人材開発支援助成金

【令和8年度】業務改善助成金 完全ガイド|3コース・最大600万円・9月申請開始

【令和8年度】業務改善助成金 完全ガイド|3コース・最大600万円・9月申請開始

この記事の結論

令和8年度の業務改善助成金は50円・70円・90円の3コース制に再編。申請受付は9月1日開始。最大600万円の助成で中小企業の賃上げ・設備投資を支援。3コース詳解・申請手順・よくある失敗を徹底解説。

業務改善助成金は、賃金を引き上げながら生産性向上のための設備投資を行う中小企業に対して、最大600万円を助成する厚生労働省の制度です。令和8年度はコース体系が大きく再編され、申請受付開始が9月1日に変更されました。

今年度から50円・70円・90円の3コース制に移行し、特例事業者(事業場内最低賃金1,050円未満、または利益率3ポイント以上低下の事業者)は助成上限が最大600万円に拡大されています。「賃上げはしたいが費用が心配」という経営者にとって、今すぐ準備を始めるべき制度です。


令和8年度 業務改善助成金の基本データ

項目 内容
制度名 業務改善助成金(令和8年度)
所管省庁 厚生労働省
助成率 3/4(事業場内最低賃金1,050円以上)/4/5(1,050円未満)
助成上限額 30万円〜600万円(コース・引上げ人数・事業場規模による)
対象者 中小企業・小規模事業者(事業場内最低賃金が地域別最低賃金以上の事業場)
対象経費 生産性向上に資する設備・機器・システムの導入費用
申請受付開始 令和8年9月1日
申請締切 地域別最低賃金発効日の前日 または 令和8年11月30日のいずれか早い日
申請方法 jGrants(電子申請)またはハローワーク窓口
コールセンター 0120-366-440(平日9:00〜17:00 / 令和8年4月22日開設)
公式サイト 業務改善助成金 厚生労働省

※ 令和8年度の公募要領・申請様式は9月1日から提供予定です。詳細は公式サイトで確認してください。

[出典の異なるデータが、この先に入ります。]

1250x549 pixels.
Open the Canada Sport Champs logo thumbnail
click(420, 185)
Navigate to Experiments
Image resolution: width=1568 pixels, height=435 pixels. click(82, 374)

各補助金制度の比較はAI導入に使える補助金5選 徹底比較でもまとめています。


令和7年度から何が変わったか — 3コース再編の全体像

令和8年度の最大の変更点は、コース体系の再編です。これまでの4コース制(30円・45円・60円・90円)を廃止し、50円・70円・90円の3コース制に一本化しました。

項目 令和7年度まで 令和8年度から
コース区分 30円・45円・60円・90円 50円・70円・90円
最低引上げ額 30円以上 50円以上
申請受付開始 4月1日 9月1日
申請期間 4月〜11月末または翌1月末 9月〜11月末または最賃発効前日
助成上限(最大) 600万円(特例事業者・10人以上) 600万円(同条件維持)
助成率区分基準 最賃900円未満 / 900〜950円 / 950円以上 最賃1,050円未満 / 1,050円以上

なぜ申請開始が9月になったのか

従来は4月から申請受付を開始していましたが、地域別最低賃金の改定時期(例年10月)に合わせた設計に変更されました。「賃上げと設備投資を同じ年度に実施する」という制度趣旨をより明確にするための変更です。

実務上の影響として、準備期間が4〜8月の5ヶ月間に限定されます。設備の見積取得・導入業者の選定・賃上げ計画の策定を9月までに完了させる必要があります。現時点(2026年4月〜5月)から動き始めるのが理想的です。


3コース詳解 — 引上げ額別の助成上限一覧

助成上限額(令和8年度)

引き上げる賃金額のコースと、対象となる労働者の人数によって助成上限額が変わります。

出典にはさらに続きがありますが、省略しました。